Polarized expression of heterologous membrane proteins transfected in a human endothelial-derived cell line.

The generation and maintenance of cell polarity in endothelial cells is poorly understood, partly because of a lack of a permanent endothelial in vitro model system. Here we evaluated the spontaneously immortalized human endothelial-derived cell line ECV304 as an in vitro model system for the study of the polarized expression of heterologous membrane proteins. Several stable ECV304 clones were generated by calcium phosphate transfection/G418 selection with cDNAs encoding membrane proteins of known cell surface distribution in the epithelial Madin Darby canine kidney (MDCK) cell line: influenza hemagglutinin and uvomorulin/E-cadherin were used as markers for the apical, respectively lateral cell membrane, the human lymphocyte surface marker CD7 served as an example of a circumferentially distributed membrane protein.

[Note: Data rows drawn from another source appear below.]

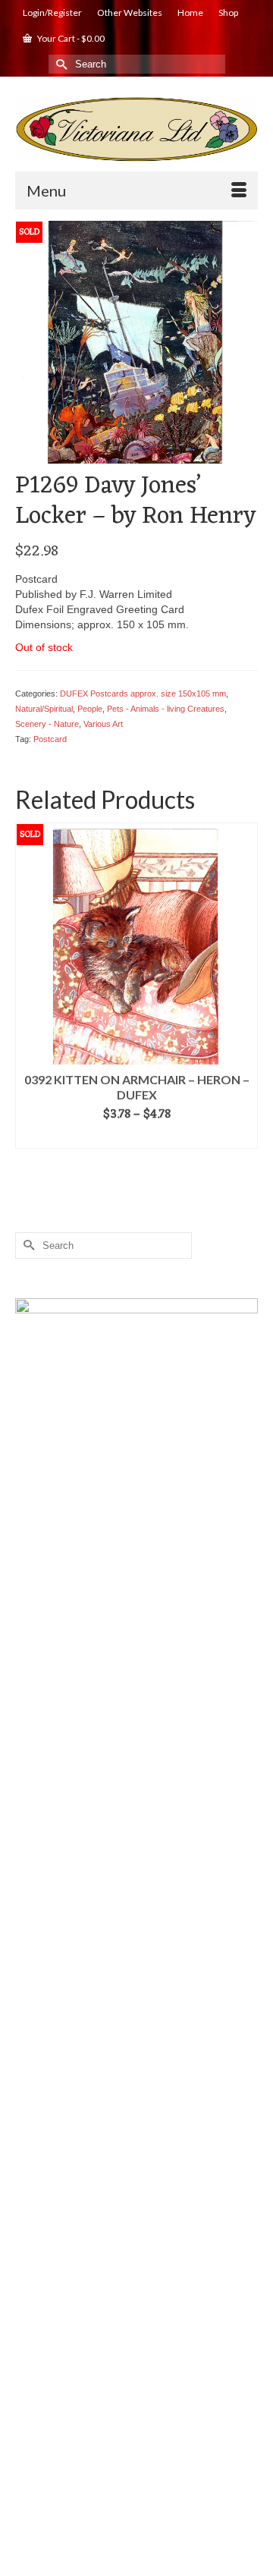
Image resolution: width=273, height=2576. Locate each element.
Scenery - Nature (47, 723)
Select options (137, 1137)
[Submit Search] (60, 64)
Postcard (50, 739)
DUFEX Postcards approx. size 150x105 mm (143, 693)
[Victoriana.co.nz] (136, 129)
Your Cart (70, 38)
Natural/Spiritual (44, 708)
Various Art (103, 723)
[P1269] (136, 341)
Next (244, 985)
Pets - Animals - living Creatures (165, 708)
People (89, 708)
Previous (28, 985)
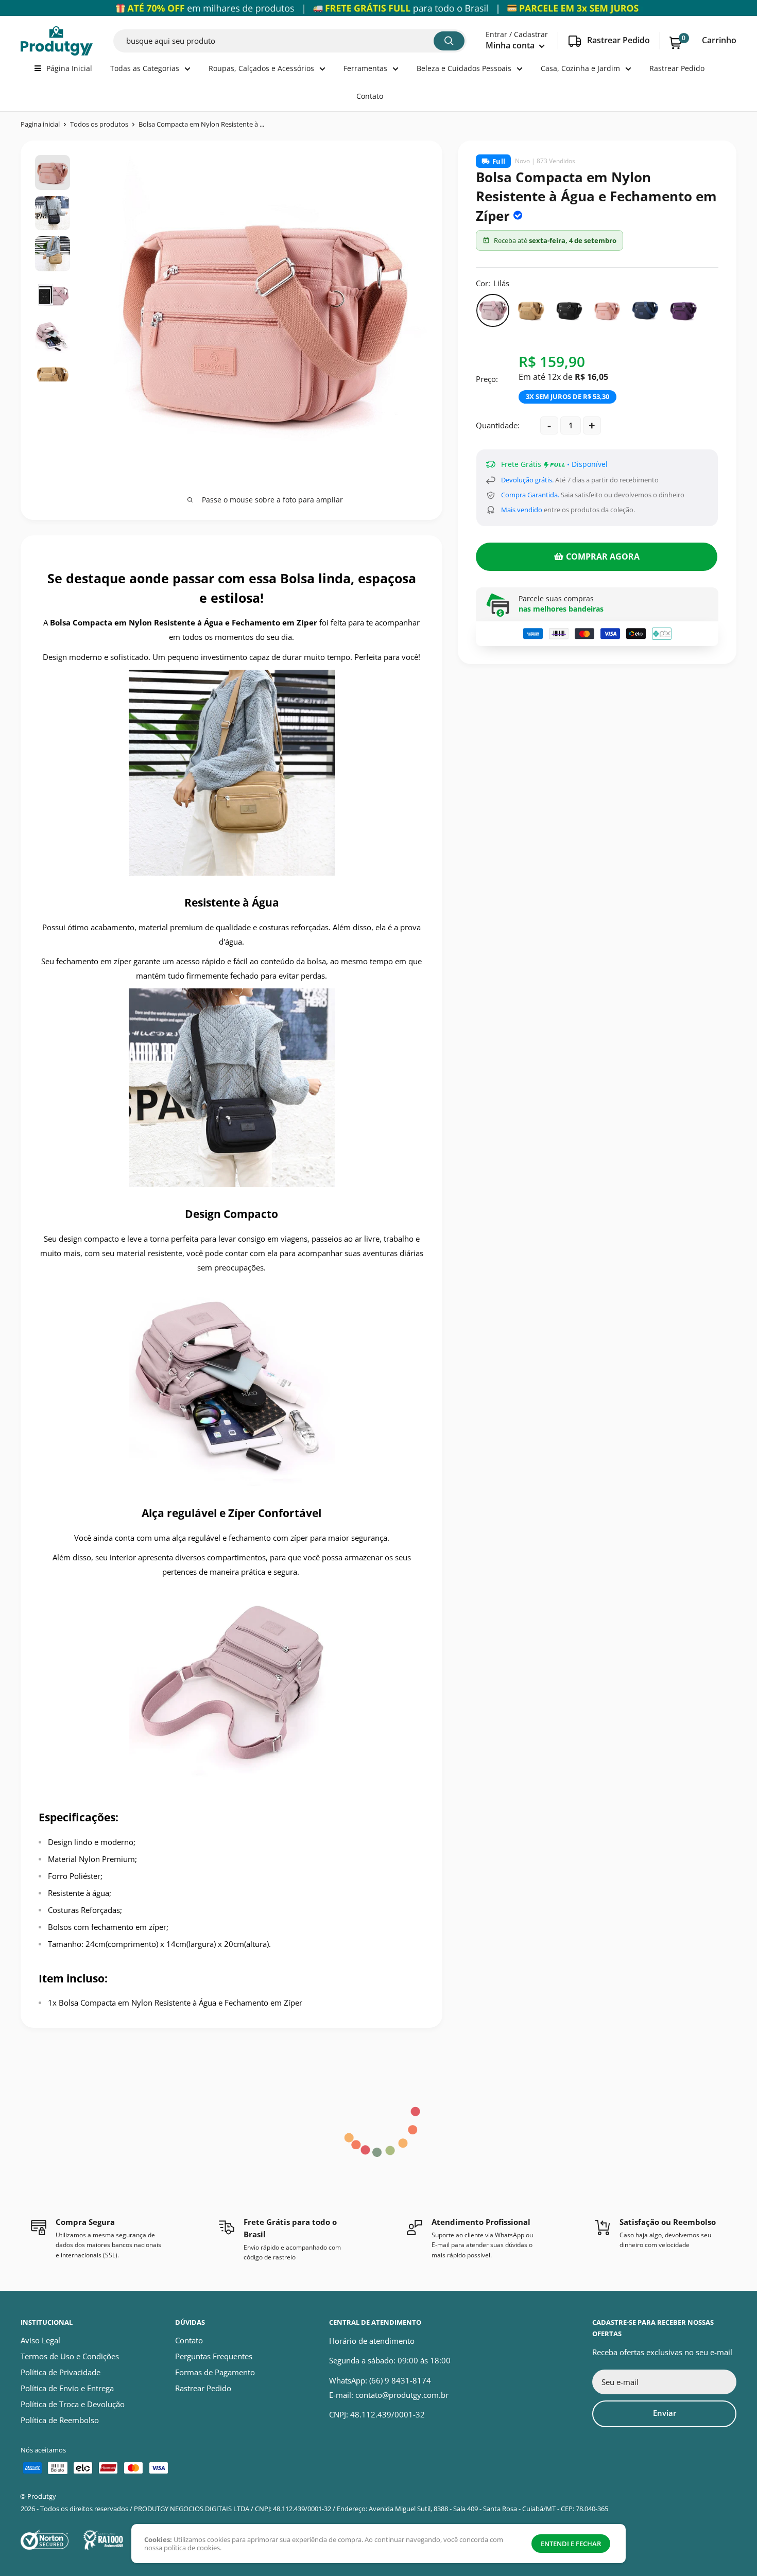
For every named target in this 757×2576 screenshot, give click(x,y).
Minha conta (511, 45)
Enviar (664, 2413)
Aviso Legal (40, 2340)
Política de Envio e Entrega (67, 2388)
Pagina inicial (40, 124)
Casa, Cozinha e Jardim (580, 68)
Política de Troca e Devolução (73, 2404)
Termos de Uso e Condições (70, 2356)
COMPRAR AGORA (603, 556)
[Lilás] (492, 310)
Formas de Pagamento (215, 2372)
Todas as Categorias (144, 68)
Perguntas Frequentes (213, 2356)
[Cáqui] (530, 310)
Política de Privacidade (60, 2372)
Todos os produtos (99, 124)
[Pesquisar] (449, 40)
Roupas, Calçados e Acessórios (261, 68)
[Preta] (569, 310)
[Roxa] (683, 310)
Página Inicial (69, 68)
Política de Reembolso (60, 2420)
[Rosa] (607, 310)
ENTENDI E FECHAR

Analysis of the transfected ECV304 clones using conventional and confocal immunofluorescence microscopy and immunoelectron microscopy revealed the same membrane distribution of the heterologous proteins in ECV304 cells as in MDCK cells. This polarized expression of heterologous membrane proteins in the endothelial-derived ECV304 cell line indicates efficient protein sorting/membrane trafficking mechanisms. The apical, lateral and basal cell membrane domains could be distinguished in ECV304 cells by confocal immunofluorescence microscopy. The permanent endothelial-derived ECV304 cell line may be a useful in vitro model system for the study of endothelial cell polarity.